What is asked →
How many lines in the material below contain the string "checkbox"? Reply with the number alone.

Interface element records →
START
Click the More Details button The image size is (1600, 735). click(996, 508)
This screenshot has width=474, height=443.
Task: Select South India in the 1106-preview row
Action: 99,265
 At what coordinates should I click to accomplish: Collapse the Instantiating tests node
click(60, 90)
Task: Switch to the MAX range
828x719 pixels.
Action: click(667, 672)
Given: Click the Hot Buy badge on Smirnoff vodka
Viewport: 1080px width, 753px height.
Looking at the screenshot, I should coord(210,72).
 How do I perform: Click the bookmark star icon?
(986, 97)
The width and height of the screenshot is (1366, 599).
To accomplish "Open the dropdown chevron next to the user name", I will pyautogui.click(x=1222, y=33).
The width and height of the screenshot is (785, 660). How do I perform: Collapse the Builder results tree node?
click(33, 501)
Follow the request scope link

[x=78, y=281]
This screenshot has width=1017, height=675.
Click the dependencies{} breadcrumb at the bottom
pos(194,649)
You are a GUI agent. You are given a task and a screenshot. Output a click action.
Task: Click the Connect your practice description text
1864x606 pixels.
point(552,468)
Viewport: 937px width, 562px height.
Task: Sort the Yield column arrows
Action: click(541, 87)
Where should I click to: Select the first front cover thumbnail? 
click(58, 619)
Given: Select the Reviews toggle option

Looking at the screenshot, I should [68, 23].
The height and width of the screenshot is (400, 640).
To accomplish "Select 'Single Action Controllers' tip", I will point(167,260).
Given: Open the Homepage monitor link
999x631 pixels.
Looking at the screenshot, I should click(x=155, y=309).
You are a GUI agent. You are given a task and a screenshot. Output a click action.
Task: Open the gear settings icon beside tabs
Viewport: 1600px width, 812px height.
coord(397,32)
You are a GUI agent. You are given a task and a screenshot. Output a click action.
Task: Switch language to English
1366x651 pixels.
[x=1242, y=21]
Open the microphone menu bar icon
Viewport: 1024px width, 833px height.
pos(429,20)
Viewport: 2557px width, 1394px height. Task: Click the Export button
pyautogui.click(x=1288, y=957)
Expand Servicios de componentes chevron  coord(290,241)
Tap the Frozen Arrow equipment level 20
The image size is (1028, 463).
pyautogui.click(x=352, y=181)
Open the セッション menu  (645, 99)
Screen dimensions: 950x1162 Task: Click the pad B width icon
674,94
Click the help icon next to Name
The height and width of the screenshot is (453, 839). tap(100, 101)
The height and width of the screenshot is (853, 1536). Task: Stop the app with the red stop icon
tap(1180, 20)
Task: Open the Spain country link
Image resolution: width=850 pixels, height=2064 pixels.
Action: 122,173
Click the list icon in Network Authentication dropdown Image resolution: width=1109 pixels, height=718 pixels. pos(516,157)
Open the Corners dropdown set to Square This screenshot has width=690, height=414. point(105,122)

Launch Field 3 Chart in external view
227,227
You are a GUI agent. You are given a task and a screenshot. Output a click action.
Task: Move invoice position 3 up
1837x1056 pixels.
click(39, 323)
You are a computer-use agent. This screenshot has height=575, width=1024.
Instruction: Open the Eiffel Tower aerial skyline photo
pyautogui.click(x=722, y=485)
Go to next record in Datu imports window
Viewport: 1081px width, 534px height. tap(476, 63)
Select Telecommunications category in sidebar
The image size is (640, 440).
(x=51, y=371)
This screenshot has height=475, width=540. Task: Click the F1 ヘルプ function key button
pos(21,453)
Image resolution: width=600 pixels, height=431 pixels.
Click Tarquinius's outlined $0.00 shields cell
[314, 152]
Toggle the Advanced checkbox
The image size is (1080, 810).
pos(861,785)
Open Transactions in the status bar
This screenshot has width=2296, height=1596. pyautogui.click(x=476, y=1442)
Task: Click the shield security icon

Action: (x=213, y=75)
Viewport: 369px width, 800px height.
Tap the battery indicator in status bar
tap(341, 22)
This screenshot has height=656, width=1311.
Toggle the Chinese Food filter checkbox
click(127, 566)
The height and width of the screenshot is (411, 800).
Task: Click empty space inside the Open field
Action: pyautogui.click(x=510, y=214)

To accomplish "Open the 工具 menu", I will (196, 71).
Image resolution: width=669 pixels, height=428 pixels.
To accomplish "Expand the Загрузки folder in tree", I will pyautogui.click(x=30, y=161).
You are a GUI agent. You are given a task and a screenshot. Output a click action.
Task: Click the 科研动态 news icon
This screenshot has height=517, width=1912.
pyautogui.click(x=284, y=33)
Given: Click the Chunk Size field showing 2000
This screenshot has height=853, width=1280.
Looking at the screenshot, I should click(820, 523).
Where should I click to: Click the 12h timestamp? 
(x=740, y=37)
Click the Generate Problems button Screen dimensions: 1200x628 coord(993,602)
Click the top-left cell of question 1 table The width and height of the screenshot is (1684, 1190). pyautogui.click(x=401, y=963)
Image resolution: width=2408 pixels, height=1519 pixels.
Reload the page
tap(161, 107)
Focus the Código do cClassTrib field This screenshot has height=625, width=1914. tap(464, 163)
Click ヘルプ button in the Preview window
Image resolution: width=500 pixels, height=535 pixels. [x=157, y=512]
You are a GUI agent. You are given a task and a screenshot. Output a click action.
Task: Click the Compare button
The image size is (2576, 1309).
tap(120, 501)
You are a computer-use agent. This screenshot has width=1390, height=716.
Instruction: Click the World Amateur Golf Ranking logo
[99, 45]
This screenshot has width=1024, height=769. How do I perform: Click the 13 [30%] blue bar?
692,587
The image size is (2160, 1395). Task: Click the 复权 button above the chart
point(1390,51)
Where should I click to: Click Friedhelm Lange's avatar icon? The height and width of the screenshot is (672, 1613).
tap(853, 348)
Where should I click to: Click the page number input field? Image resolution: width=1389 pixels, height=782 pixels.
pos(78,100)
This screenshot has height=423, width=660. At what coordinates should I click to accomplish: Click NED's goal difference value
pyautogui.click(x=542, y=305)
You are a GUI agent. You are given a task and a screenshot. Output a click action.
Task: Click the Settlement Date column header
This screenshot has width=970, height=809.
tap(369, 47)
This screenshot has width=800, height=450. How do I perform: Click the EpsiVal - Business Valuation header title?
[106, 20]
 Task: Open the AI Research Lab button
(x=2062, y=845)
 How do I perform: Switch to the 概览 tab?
END
Answer →
2